Your x-fi card is not involved in this path before the signal is out of MC. I really think the sample rate display you are seeing displays the sample rate of the signal that sound card receives. Your sound card may have hardware resampling options that can be enabled in the card's control panel. MC has nothing to do with that and there is no way MC could change resampling that happens after MC in the sound card hardware.

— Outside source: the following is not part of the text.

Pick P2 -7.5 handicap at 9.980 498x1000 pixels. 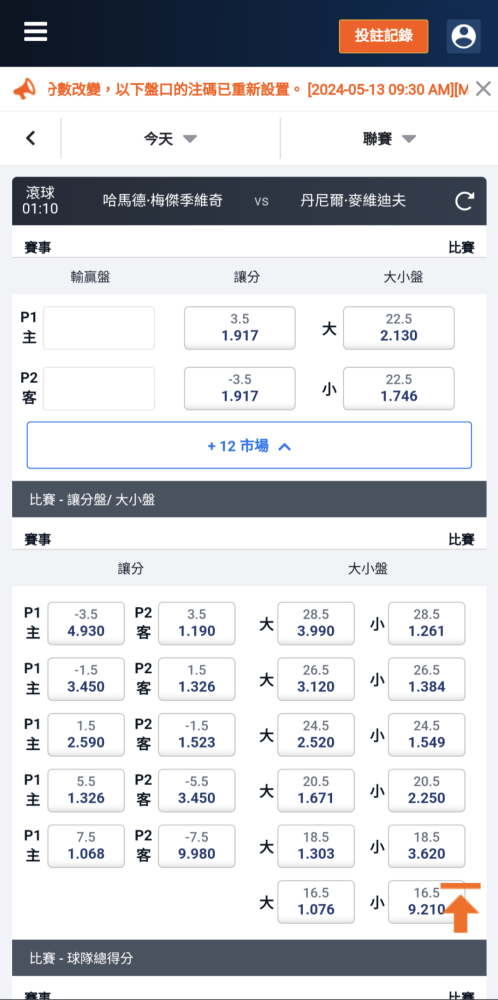coord(196,846)
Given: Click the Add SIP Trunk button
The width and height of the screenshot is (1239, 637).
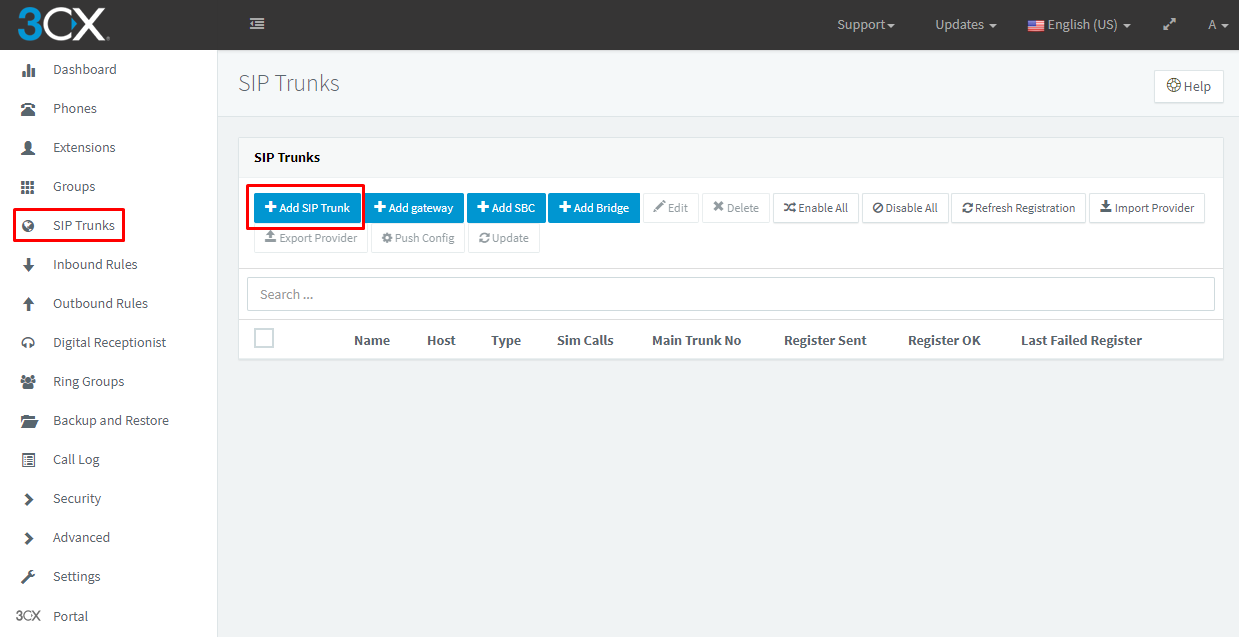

That’s what ASIO is for; it allows the software to control the hardware. The only way MC will allow the x-fi to up-sample is if it up-samples first. Whatever sample rate I set in MC as soon as playback starts it changes the sample rate in hardware. If that sample rate is higher MC unnecessarily up-samples when it should just send a 44.1hz signal to the card and tell the card to do it. I want to take advantage of up sampling in hardware with no CPU overhead.

From your link:

"Designed for would-be producers and musicians, the X-Fi's audio creation mode may be the least popular of the three. In this mode, the X-Fi supports ASIO at 24 bits and 44.1, 48, 88.2, and 96kHz with no CPU hit. According to Creative, ASIO 2.0 latencies are as low as one millisecond.

Audio creation mode also supports 3D spatialization for MIDI, allowing for multi-channel MIDI creation. The mode allows up to eight hardware-accelerated effects to be applied to any audio stream moving through the card, and 24-bit sound fonts are also supported. Users are even given some control over the X-Fi's SRC; the X-Fi's internal sampling rate can be switched between 44.1, 48, 88.2, and 96kHz, and users can enable a bit-accurate playback mode that bypasses the SRC, the 24-bit Crystalizer, the equalizers, and the card's smart volume management features."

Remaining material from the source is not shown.